Por: Juan Pablo Martínez Zúñiga

(Nota: Esta película se exhibe en cartelera comercial y se incluye en este espacio por su naturaleza analítica y observadora del fenómeno cinematográfico, pero es responsabilidad del espectador si decide asistir a una sala cinematográfica ante la contingencia sanitaria que impera).

Y sigue la mata dando, por lo menos mientras el público menudo –y otros no tanto– siga favoreciendo con su dinero e inserción a la cultura popular cada cinta donde aparezcan estos personajes con forma de supositorio amarillo antropomorfo conocidos como “Minions” (“Esbirros” o “Secuaces” en español). Los Estudios Illumination, factoría que se ha forrado con estos seres de habla ininteligible desde el 2007, suele ubicar todas sus películas en zonas de planteamiento ético y conductual con el fin de producir filmes que, parece, cuentan o cuestionan temas importantes, pero sólo de forma superficial ante su discapacidad narrativa por confundir reflexiones teleológicas a la PIXAR por aleccionamientos moralitos, por lo que sus trabajos suelen ir de lo regular (“El Lórax: En Busca de La Trúfula Perdida”, “Mi Villano Favorito”, “Sing: Ven y Canta”) a lo impresentable (“Hop: Rebelde Sin Pascua”, “El Grinch”, “La Vida Secreta de las Mascotas” 1 y 2). Tomando esto en cuenta, cabe decir que “Minions: Nace Un Villano”, su más reciente cinta demorada dos años y medio por la pandemia, es de lo mejorcito que han producido, ya que el guion mantiene un adecuado equilibrio entre las andanzas de los diminutos personajes y Gru, el villano con quien se nos presentarán estos Minions en primer lugar, pero ahora cuando apenas tiene 12 años de edad y amplias aspiraciones delictivas.

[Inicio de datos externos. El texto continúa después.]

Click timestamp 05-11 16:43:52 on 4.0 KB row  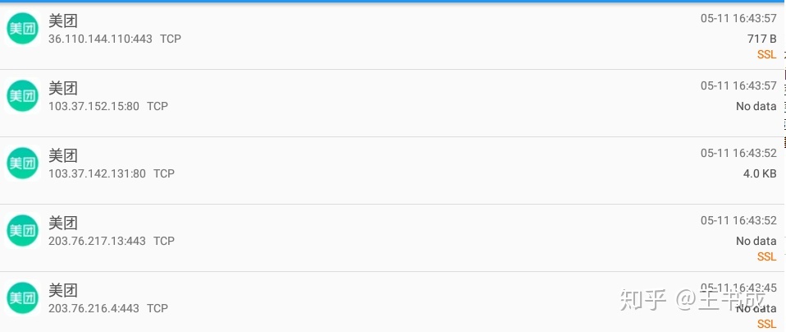pos(738,153)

Ambientada en 1976, la película cuenta la historia sobre el origen de Gru como ente criminal y tener potencial para ser el más grande supervillano del planeta. Su sueño en aquella temprana edad es la de pertenecer a un grupo de famosos malhechores conocido como “Los Malvados 6”, pero al audicionar para pertenecer a este equipo las cosas salen mal y termina hurtándoles un medallón que posee una gema mística capaz de sembrar el caos en nuestro mundo si se le activa en el Año Nuevo Chino. Por desgracia, éste se extravía y ahora serán dos tramas las que se desarrollen: una con Gru buscando el apoyo de un veterano delincuente llamado Willy Kobra, otrora líder de “Los Malvados 6” e idolatrado por el jovenzuelo botijón, y dos con los Minions, quienes viajan hasta San Francisco para rescatar a Gru, pues lo creen en peligro. Los elementos se conjuntan por fortuna con cierto sentido de lo orgánico mientras todos ellos aprenden de sus experiencias, pues mientras Gru cree que debe averiguar cómo ser un villano por su cuenta logra entender gracias a su relación con Kobra, otro solitario empedernido, que a veces es mejor confiar en otras personas, mientras que los Minions sólo se embarcan en aventuras personales que incluyen tropiezos en las empinadas calles de San Francisco y aprender Kung Fu con una masajista madurona pero experta en el arte marcial. Lo que hace que este tipo de relato le funcione al espectador es que, aun cuando los protagonistas son figuras antitéticas a la ley y el orden, en el fondo no versan sobre villanía o el perfeccionamiento de la misma, sino sobre personas espiritual y mentalmente averiadas que recurren a la ambición y excesiva validación como compensación por la falta de amor y afecto en sus vidas, lo que orilla a la audiencia a entregarle toda su simpatía, aún si se trata de un chiquillo con un arma de mocos o que lanza bombas apestosas a una sala atestada viendo “Tiburón”, y cuyo remate son esos amarillos ayudantes que muestran asistencia incondicional a pesar de las tribulaciones o problemas que les significa el trabajar para un villano. Estos componentes de solidaridad, redención e ingenio son los que hacen de esta cinta algo un poco más digerible que otros esfuerzos de Illumination, así que el único crimen sería el insistir con una película más, pues esta cerró con contundencia y eficacia la historia de Gru y esos dildos güerejos con goggles que sólo logran expresarse mediante galimatías.